On the London Metal Exchange, lead for delivery in three months climbed 0.3 percent to $2,304 a ton. Yesterday, the price gained 0.1 percent, ending a six-session slump, the longest in four months.
Tin jumped 0.8 percent to $23,475 a ton. Copper and nickel also increased, while aluminum and zinc fell.
On the Comex, copper futures for May delivery slid 0.4 percent to $3.567 a pound ($7,864 a ton).
Crude oil rose as U.S. durable goods and housing data exceeded forecasts, signs an economic rebound may spur fuel demand.
On the Nymex, oil futures for April delivery climbed 0.1 percent to $92.76 a barrel.
Brent oil for April settlement fell 0.7 percent to $111.87 a barrel on the London-based ICE Futures Europe exchange.

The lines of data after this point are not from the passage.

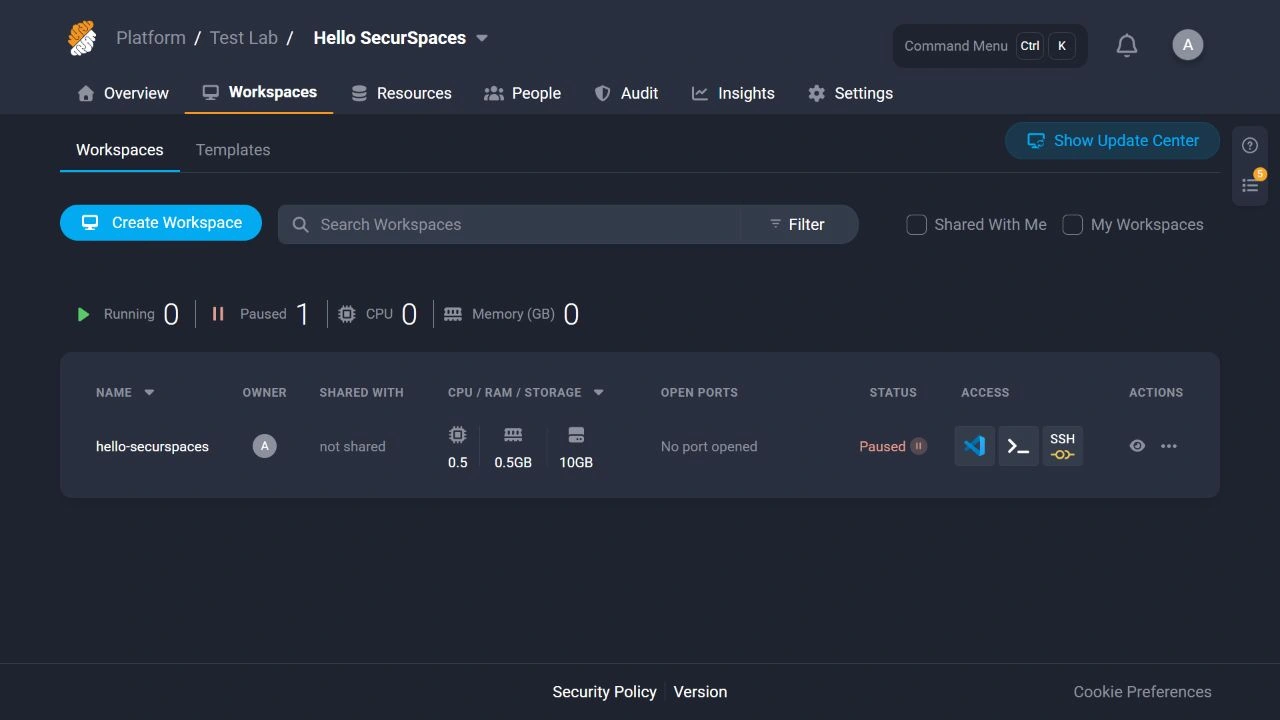Open workspace in VS Code icon
1280x720 pixels.
974,446
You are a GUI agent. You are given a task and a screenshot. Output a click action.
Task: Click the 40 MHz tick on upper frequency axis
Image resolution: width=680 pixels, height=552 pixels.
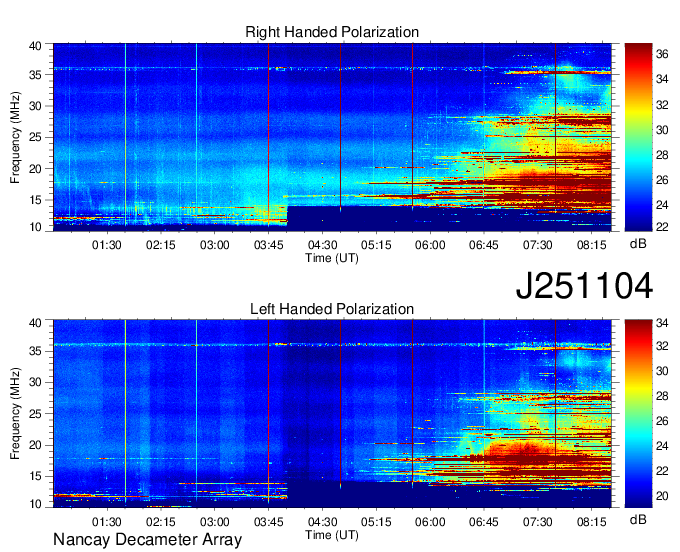point(36,46)
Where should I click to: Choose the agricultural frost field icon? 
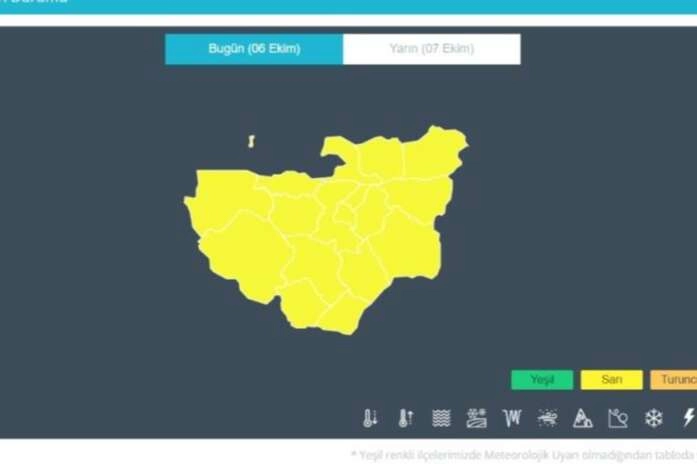pyautogui.click(x=477, y=418)
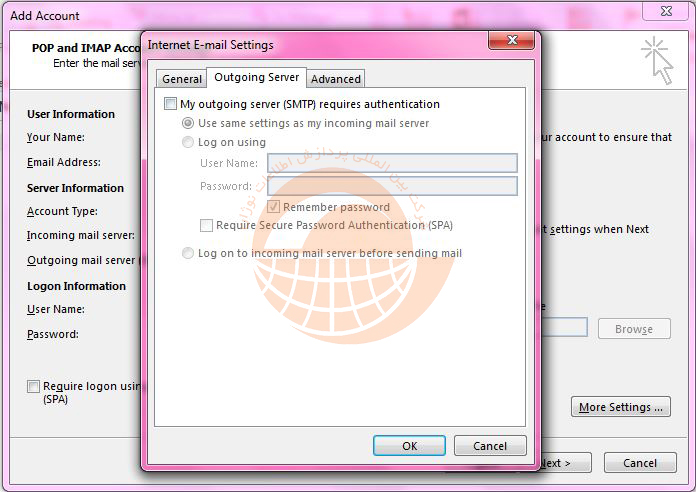Click the cursor star icon in header

click(x=657, y=59)
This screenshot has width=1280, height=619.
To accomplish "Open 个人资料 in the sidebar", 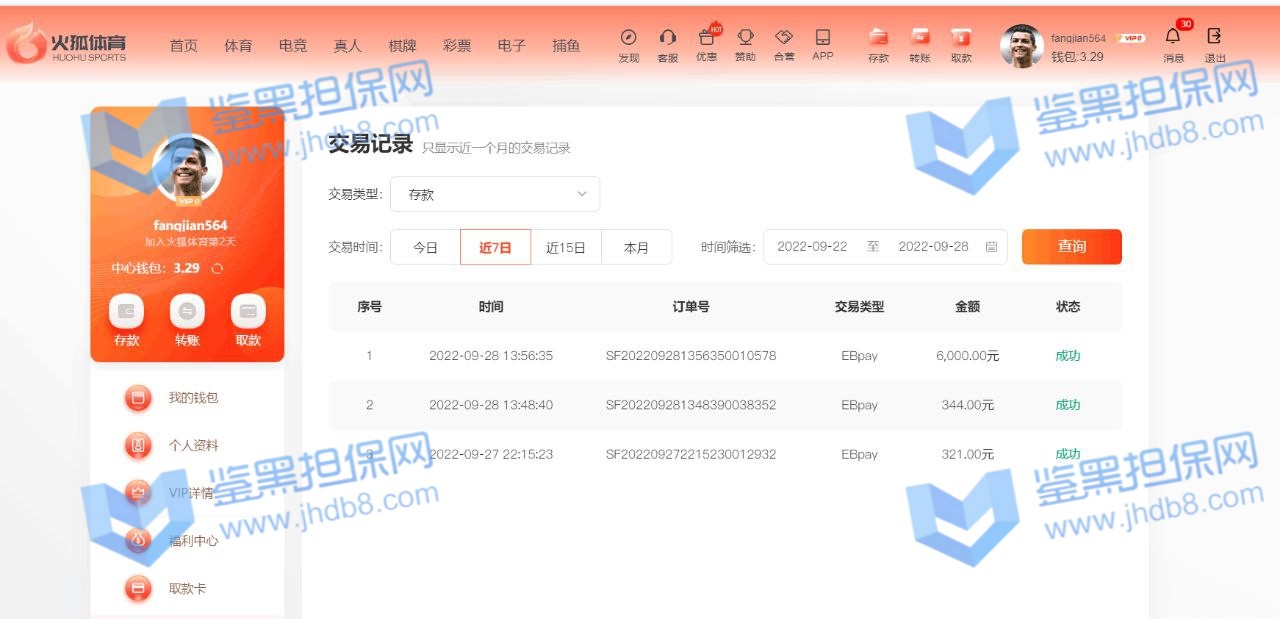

Mercuria Energy Trading SA bought North Sea Forties crude at the highest in three weeks. Russian Urals differentials dropped to the lowest in more than 22 months as Vitol Group sold amid rising supplies.
Cotton surged the most in four months on renewed concern that planting will plunge in the U.S., the world’s biggest exporter.
On ICE Futures U.S. in New York, cotton for delivery in May climbed 3.1 percent to 84.38 cents a pound, the biggest gain since Oct. 17.
Raw-sugar futures for May delivery advanced 0.2 percent to 18.08 cents a pound.
Cocoa futures for delivery in May rose 0.3 percent to $2,131 a ton.
Arabica-coffee futures for May delivery fell less than 0.1 percent to $1.4345 a pound.
Orange-juice futures for May delivery slid 1.3 percent to $1.2565 a pound.
Wheat rose for the second straight day on speculation that U.S. livestock producers will buy more after a slump in prices this year made the grain a cheaper alternative to corn feed.
On the Chicago Board of Trade, wheat futures for May delivery rose 0.1 percent to $7.12 a bushel.
Corn futures for May delivery gained 0.1 percent to $6.9525 a bushel.
Soybean futures for May delivery advanced 0.5 percent to $14.395 a bushel.
Cattle advanced, extending the longest rally in three months, on signs of increased demand for U.S. beef.
On the Chicago Mercantile Exchange, cattle futures for April delivery rose 0.4 percent to $1.29875 a pound. The price climbed for the fourth straight session, the longest rally since Nov. 23
Feeder-cattle futures for May settlement increased 0.1 percent to $1.4755 a pound.
Hog futures for April settlement dropped 0.7 percent to 81 cents a pound.